Le Marseillais, Thierry Fouchier 46 ans, est régleur tandis que le Niçois Julien Cressant 39 ans, gère la plage avant. Tous deux sont membres de l’équipage de l’AC45 skippé par l’américain Terry Hutchinson, nommé Artemis Racing White depuis que l’équipe en aligne deux (Artemis Racing Red est skippé par Santiago Lange (ARG).

En 2013, Artemis Racing participera à la Louis Vuitton Cup – la régate de sélection des challengers de l’America’s Cup – à bord de son AC72 qui vient tout juste d’arriver par cargo à San Francisco, où l’équipe a installé sa base jusqu’à l’automne 2013.

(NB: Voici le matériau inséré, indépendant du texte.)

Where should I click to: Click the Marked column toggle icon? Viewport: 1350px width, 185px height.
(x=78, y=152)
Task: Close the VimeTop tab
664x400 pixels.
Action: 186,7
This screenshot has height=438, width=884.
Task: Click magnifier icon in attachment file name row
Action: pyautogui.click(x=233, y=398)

Quand et comment avez-vous rejoint Artemis Racing ?

Julien Cressant : ‘Avec un autre co-équipier, Iain Percy (GBR), je suis l’un des deux transfuges de Team Origin, l’ex-syndicat britannique pourtant solide mais qui a dû jeter l’éponge juste avant cette 34ème édition. Nous sommes ravis que cette fantastique opportunité se soit présentée car Artemis Racing est une équipe avec un potentiel énorme’.

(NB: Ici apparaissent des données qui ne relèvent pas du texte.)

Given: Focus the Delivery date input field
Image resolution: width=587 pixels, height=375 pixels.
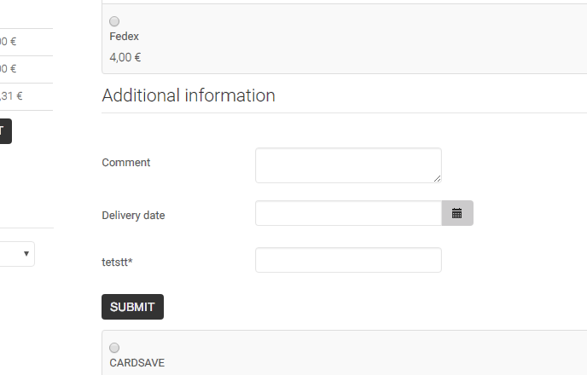Looking at the screenshot, I should (348, 213).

Thierry Fouchier : ‘Mes débuts avec l’équipe remontent à janvier dernier, en grande partie grâce à l’aide de Julien qui a beaucoup fait pour que j’apporte à mes compétences à l’équipe. Je suis très satisfait et fier d’être avec le team suédois’.

Quels sont vos postes à bord ? Avez-vous d’autres responsabilités à terre ?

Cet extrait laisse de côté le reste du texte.